Job 1: Output a JSON list of strings with one string per line, leaving out blank lines. Begin at the line in the dataset entries that contains "Task: Click the gold number 3 badge" and continue through the final line of the entries.

Extracted text:
....................

This Storm Cycle Just Getting Warmed Up
The 2005 Atlantic hurricane season, the most active and destructive on record, came to an official end Wednesday, with weather specialists cautioning that at least 10 more stormy years lay ahead.
As a fitting coda to an extraordinary year that saw a record 13 hurricanes in the Atlantic basin -- including Katrina, which claimed more than 1,300 lives and caused more property damage than any hurricane in U.S. history -- a new, postseason storm was spinning at sea.
Tropical Storm Epsilon, with winds of 65 mph, was boiling late Wednesday in the Atlantic 650 miles east of Bermuda, the National Hurricane Center in Miami said.
“Mother Nature doesn’t always follow our program,” said spokesman Frank Lepore.
The just-concluded six-month Atlantic tropical storm season shattered records, many of which had stood for decades, including most named storms, most hurricanes and most Category 5 hurricanes since record-keeping began in 1851.
The National Hurricane Center’s website quoted retired Navy Vice Adm. Conrad C. Lautenbacher Jr. of the National Oceanic and Atmospheric Administration, or NOAA, as calling 2005 “arguably ... the most devastating hurricane season the country has experienced in modern times.”
More stormy weather is coming, climatologists said.
“We’re 11 years into an active hurricane cycle, and history shows that they last anywhere from 20 to 30, even 40 years at a time,” said Gerry Bell, lead seasonal hurricane forecaster at NOAA’s Climate Prediction Center in Camp Springs, Md. “We expect high levels of hurricanes -- and hurricane landfalls -- for the next decade or even longer.”
“This has been a heck of a season, hasn’t it?” said William M. Gray, professor emeritus of atmospheric science at Colorado State University in Fort Collins, who issues a closely watched forecast of annual hurricane activity. “Everything looks like we’ll have a very active season next year too.”
Most meteorologists agree that the Atlantic Ocean experiences multi-decade cooling and warming cycles, with warmer water spawning increased storm activity since 1995. This year, surface ocean temperatures were 2 to 3 degrees higher than normal, one of the reasons for the frenzied hurricane activity, Bell said.
“We’re in an active hurricane era, and people have to come to grips with that,” the forecaster said. In the generally quiescent years of 1970-94, there were three active hurricane seasons and, on average, one hurricane made landfall in the United States each year.
Since 1995, Bell said, nine of the last 11 storm seasons have had above-average activity. And since 2002, an average of three hurricanes have reached U.S. shores each year. A tropical storm is reclassified as a hurricane if its winds reach a constant speed of 74 mph or more.
“This is something we’re going to have to live with for the next decade and perhaps longer,” Bell said. As hurricane activity has grown, so has the population potentially at risk. According to the U.S. Census, Bell said, about 30% of Americans, or 87 million people, live along the Gulf and Atlantic shorelines.
“Now that the coast is built up, we have a lot more people living in Hurricane Alley,” Bell said.

....................

Job 2:
Answer these questions using the article on the 2005 hurricane season:
(a) How many hurricanes formed in the Atlantic basin in 2005?
(b) At what constant wind speed is a tropical storm reclassified as a hurricane?
(c) What share of Americans live along the Gulf and Atlantic shorelines, according to the U.S. Census figure Bell cites?

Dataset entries

....................

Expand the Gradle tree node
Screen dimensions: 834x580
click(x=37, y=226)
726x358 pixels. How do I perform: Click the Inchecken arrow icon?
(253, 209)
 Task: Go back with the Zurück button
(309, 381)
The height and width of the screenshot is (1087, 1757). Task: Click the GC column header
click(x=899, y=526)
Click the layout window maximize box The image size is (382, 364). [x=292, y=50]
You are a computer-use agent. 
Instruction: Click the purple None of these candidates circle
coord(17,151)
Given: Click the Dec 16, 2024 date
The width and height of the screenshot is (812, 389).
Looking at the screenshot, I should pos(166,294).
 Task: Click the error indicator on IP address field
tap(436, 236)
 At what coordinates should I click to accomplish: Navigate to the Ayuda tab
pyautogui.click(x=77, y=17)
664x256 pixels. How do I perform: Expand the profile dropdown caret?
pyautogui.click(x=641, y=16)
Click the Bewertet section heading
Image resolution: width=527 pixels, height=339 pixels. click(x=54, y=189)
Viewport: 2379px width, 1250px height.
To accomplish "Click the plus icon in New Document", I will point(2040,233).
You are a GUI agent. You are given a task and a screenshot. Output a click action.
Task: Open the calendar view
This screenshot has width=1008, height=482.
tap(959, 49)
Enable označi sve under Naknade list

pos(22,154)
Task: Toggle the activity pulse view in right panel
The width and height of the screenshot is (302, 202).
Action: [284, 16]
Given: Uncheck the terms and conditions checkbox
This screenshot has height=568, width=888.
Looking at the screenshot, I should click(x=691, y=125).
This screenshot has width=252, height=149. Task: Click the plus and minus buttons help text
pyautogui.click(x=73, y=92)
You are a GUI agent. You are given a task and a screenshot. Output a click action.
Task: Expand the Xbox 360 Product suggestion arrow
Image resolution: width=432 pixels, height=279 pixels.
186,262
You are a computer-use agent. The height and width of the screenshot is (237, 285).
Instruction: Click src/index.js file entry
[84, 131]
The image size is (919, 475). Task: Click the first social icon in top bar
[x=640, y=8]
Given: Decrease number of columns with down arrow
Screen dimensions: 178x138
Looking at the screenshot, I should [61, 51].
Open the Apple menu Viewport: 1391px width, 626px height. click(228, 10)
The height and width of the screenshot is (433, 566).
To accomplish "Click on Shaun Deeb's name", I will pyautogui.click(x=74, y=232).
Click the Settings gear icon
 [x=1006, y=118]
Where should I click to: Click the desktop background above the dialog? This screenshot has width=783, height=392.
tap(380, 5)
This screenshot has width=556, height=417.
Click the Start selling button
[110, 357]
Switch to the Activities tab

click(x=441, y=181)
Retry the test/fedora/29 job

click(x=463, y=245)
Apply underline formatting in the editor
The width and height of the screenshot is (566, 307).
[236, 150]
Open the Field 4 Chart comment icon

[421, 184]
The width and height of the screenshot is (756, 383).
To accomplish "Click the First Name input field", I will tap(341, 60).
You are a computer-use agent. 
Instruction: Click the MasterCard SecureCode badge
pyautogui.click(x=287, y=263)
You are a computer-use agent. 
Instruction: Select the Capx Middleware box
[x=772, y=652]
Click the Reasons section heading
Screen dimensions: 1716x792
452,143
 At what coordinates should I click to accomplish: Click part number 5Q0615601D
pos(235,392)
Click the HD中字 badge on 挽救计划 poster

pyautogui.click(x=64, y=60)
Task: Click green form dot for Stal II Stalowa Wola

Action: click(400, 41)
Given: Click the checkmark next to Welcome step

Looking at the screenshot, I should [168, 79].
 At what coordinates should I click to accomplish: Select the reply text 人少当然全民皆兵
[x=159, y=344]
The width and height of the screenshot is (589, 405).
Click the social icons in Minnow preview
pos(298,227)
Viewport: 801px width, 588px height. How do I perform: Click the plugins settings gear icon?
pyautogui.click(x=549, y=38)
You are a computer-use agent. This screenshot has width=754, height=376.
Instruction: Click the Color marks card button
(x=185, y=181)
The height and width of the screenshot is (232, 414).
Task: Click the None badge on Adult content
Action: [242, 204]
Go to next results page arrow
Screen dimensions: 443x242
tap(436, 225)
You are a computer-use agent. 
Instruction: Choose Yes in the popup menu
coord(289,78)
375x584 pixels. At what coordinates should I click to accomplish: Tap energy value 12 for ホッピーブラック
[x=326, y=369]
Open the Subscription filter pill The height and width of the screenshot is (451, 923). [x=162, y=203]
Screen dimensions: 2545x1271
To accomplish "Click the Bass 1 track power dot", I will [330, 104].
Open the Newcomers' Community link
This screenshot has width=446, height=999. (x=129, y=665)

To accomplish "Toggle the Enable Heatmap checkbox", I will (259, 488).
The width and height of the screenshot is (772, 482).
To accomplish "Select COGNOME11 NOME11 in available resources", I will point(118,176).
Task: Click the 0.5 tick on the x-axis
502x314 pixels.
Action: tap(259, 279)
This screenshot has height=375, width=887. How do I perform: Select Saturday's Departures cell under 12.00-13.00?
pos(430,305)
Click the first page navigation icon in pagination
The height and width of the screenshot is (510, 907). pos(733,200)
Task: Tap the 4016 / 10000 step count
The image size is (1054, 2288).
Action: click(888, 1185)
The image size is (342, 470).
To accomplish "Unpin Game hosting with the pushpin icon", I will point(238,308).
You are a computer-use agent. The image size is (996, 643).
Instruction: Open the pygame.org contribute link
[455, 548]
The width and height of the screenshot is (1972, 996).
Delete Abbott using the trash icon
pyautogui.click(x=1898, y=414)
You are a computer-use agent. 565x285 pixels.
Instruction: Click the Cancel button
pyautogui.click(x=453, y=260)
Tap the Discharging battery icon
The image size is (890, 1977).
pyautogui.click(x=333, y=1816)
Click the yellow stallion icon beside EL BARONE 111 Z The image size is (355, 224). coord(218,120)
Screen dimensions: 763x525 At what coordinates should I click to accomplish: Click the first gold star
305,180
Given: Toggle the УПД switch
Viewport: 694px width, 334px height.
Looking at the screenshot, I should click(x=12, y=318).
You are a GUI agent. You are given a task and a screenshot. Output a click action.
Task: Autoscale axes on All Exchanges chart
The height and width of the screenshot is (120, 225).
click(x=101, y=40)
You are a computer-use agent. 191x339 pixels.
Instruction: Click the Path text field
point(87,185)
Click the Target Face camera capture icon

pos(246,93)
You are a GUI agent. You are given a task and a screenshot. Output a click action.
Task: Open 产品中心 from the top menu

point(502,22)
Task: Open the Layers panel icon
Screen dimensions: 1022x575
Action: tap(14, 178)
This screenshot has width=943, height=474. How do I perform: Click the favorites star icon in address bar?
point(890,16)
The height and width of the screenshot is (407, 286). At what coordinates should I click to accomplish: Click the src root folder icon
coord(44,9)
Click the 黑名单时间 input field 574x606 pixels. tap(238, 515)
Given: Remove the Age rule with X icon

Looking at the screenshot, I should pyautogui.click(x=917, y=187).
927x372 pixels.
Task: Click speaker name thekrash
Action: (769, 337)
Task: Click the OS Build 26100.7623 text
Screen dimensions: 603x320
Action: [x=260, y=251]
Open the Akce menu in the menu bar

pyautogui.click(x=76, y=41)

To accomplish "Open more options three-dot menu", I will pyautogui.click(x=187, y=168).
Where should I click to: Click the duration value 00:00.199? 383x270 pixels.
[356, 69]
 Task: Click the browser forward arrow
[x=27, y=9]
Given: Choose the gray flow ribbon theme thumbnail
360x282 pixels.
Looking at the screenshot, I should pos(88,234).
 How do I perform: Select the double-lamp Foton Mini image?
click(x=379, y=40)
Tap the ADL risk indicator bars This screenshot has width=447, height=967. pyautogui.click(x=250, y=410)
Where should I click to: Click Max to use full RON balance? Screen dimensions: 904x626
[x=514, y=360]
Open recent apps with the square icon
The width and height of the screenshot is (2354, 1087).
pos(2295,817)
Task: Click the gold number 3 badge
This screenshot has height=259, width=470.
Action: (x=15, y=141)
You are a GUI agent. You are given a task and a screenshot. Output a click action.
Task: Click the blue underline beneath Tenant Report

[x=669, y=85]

....................

Full answer 1:
[
  "Task: Click the gold number 3 badge",
  "This screenshot has height=259, width=470.",
  "Action: (x=15, y=141)",
  "You are a GUI agent. You are given a task and a screenshot. Output a click action.",
  "Task: Click the blue underline beneath Tenant Report",
  "[x=669, y=85]"
]

Full answer 2:
(a) A record 13 hurricanes.
(b) 74 mph or more.
(c) About 30%, or 87 million people.